> Exercise aim
Output the listing in full. Every line stays exactly as it is.

* * * * *

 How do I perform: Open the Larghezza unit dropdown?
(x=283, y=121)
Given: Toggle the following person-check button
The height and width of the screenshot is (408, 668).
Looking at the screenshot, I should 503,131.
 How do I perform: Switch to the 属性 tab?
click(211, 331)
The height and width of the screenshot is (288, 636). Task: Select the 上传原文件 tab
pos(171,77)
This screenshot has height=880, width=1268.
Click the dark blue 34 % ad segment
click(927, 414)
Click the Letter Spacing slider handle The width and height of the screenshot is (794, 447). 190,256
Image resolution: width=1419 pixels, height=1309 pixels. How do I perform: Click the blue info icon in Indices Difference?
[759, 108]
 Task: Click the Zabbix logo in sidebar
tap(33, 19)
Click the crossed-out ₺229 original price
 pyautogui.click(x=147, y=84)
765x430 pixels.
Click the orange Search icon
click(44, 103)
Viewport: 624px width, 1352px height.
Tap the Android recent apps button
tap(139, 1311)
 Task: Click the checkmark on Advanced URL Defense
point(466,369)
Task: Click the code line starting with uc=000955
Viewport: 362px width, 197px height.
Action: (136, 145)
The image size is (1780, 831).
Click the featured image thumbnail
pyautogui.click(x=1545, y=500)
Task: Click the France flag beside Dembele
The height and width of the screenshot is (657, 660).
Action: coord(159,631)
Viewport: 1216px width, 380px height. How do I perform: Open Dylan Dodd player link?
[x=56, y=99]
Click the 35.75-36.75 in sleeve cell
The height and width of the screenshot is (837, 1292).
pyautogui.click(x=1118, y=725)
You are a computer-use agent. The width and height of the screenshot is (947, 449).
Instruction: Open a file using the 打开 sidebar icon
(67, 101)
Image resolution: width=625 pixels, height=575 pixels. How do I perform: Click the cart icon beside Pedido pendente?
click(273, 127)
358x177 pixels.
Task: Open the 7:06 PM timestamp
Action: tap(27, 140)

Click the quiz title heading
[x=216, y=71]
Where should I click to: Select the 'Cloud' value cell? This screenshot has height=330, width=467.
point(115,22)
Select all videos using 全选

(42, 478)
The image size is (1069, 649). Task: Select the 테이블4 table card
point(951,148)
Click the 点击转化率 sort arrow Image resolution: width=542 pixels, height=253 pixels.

* * * * *

> Answer for this exercise
 How do I perform: Open the Larghezza unit dropdown?
(x=283, y=121)
Given: Toggle the following person-check button
The height and width of the screenshot is (408, 668).
Looking at the screenshot, I should 503,131.
 How do I perform: Switch to the 属性 tab?
click(211, 331)
The height and width of the screenshot is (288, 636). Task: Select the 上传原文件 tab
pos(171,77)
This screenshot has height=880, width=1268.
Click the dark blue 34 % ad segment
click(927, 414)
Click the Letter Spacing slider handle The width and height of the screenshot is (794, 447). 190,256
Image resolution: width=1419 pixels, height=1309 pixels. How do I perform: Click the blue info icon in Indices Difference?
[759, 108]
 Task: Click the Zabbix logo in sidebar
tap(33, 19)
Click the crossed-out ₺229 original price
 pyautogui.click(x=147, y=84)
765x430 pixels.
Click the orange Search icon
click(44, 103)
Viewport: 624px width, 1352px height.
Tap the Android recent apps button
tap(139, 1311)
 Task: Click the checkmark on Advanced URL Defense
point(466,369)
Task: Click the code line starting with uc=000955
Viewport: 362px width, 197px height.
Action: (136, 145)
The image size is (1780, 831).
Click the featured image thumbnail
pyautogui.click(x=1545, y=500)
Task: Click the France flag beside Dembele
The height and width of the screenshot is (657, 660).
Action: coord(159,631)
Viewport: 1216px width, 380px height. How do I perform: Open Dylan Dodd player link?
[x=56, y=99]
Click the 35.75-36.75 in sleeve cell
The height and width of the screenshot is (837, 1292).
pyautogui.click(x=1118, y=725)
You are a computer-use agent. The width and height of the screenshot is (947, 449).
Instruction: Open a file using the 打开 sidebar icon
(67, 101)
Image resolution: width=625 pixels, height=575 pixels. How do I perform: Click the cart icon beside Pedido pendente?
click(273, 127)
358x177 pixels.
Task: Open the 7:06 PM timestamp
Action: tap(27, 140)

Click the quiz title heading
[x=216, y=71]
Where should I click to: Select the 'Cloud' value cell? This screenshot has height=330, width=467.
point(115,22)
Select all videos using 全选

(42, 478)
The image size is (1069, 649). Task: Select the 테이블4 table card
point(951,148)
Click the 点击转化率 sort arrow Image resolution: width=542 pixels, height=253 pixels.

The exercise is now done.